→ **Given problem**: Please copy the records word for word, starting with the line that contains "Select the accessory" and continuing through the end of the records.

(Items stored from a collection)
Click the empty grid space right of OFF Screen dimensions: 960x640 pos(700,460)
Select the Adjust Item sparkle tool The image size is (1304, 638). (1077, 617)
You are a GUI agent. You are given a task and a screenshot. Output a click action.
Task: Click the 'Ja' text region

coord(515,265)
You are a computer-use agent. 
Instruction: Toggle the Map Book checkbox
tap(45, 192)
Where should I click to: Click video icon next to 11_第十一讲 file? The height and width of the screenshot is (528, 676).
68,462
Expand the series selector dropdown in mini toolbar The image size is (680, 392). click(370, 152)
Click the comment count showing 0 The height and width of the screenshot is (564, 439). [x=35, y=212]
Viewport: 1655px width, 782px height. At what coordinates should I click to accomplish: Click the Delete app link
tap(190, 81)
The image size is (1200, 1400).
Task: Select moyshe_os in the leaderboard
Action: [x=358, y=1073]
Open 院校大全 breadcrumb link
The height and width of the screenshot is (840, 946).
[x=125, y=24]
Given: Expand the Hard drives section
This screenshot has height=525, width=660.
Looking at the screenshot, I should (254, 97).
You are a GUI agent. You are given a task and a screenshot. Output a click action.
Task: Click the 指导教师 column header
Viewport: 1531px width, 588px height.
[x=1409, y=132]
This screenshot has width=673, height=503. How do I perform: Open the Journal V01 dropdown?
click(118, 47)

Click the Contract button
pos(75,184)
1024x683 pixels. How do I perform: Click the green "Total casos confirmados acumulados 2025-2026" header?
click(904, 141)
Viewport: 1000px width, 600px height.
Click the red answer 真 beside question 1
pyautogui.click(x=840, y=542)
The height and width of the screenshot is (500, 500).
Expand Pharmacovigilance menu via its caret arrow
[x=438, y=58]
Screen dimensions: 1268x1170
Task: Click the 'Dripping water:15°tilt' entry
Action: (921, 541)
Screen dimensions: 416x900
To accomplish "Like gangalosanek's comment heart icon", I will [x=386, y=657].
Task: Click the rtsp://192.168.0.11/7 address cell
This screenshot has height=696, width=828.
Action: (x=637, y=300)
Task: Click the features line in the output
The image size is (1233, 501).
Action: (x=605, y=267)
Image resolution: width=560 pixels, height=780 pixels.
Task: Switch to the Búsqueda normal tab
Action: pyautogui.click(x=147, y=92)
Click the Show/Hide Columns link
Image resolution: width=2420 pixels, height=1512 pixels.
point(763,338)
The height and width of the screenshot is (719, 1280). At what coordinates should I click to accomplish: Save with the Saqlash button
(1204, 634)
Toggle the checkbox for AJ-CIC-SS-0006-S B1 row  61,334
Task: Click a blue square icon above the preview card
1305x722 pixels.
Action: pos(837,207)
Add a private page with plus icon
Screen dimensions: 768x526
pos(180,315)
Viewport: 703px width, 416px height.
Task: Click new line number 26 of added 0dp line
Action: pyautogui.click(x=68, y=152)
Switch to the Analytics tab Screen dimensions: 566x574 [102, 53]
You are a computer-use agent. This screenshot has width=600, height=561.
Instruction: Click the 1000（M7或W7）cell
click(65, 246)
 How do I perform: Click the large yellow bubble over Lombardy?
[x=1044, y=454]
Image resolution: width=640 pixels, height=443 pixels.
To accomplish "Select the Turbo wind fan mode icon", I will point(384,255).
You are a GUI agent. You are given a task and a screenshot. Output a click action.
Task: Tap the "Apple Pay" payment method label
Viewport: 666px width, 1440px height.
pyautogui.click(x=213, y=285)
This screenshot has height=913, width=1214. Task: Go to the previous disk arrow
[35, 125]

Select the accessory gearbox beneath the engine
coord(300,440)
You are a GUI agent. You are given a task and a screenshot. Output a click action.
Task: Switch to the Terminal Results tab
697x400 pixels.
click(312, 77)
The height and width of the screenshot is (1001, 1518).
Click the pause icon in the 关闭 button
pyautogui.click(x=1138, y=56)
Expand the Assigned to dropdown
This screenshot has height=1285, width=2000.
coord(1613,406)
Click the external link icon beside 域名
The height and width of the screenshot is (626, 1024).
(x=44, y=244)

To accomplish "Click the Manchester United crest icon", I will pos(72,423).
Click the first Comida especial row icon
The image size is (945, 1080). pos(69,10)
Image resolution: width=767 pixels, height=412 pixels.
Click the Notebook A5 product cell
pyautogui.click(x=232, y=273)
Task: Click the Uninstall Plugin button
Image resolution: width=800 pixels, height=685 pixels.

→ **Response to the task**:
Select the accessory gearbox beneath the engine
coord(300,440)
You are a GUI agent. You are given a task and a screenshot. Output a click action.
Task: Switch to the Terminal Results tab
697x400 pixels.
click(312, 77)
The height and width of the screenshot is (1001, 1518).
Click the pause icon in the 关闭 button
pyautogui.click(x=1138, y=56)
Expand the Assigned to dropdown
This screenshot has height=1285, width=2000.
coord(1613,406)
Click the external link icon beside 域名
The height and width of the screenshot is (626, 1024).
(x=44, y=244)

To accomplish "Click the Manchester United crest icon", I will pos(72,423).
Click the first Comida especial row icon
The image size is (945, 1080). pos(69,10)
Image resolution: width=767 pixels, height=412 pixels.
Click the Notebook A5 product cell
pyautogui.click(x=232, y=273)
Task: Click the Uninstall Plugin button
Image resolution: width=800 pixels, height=685 pixels.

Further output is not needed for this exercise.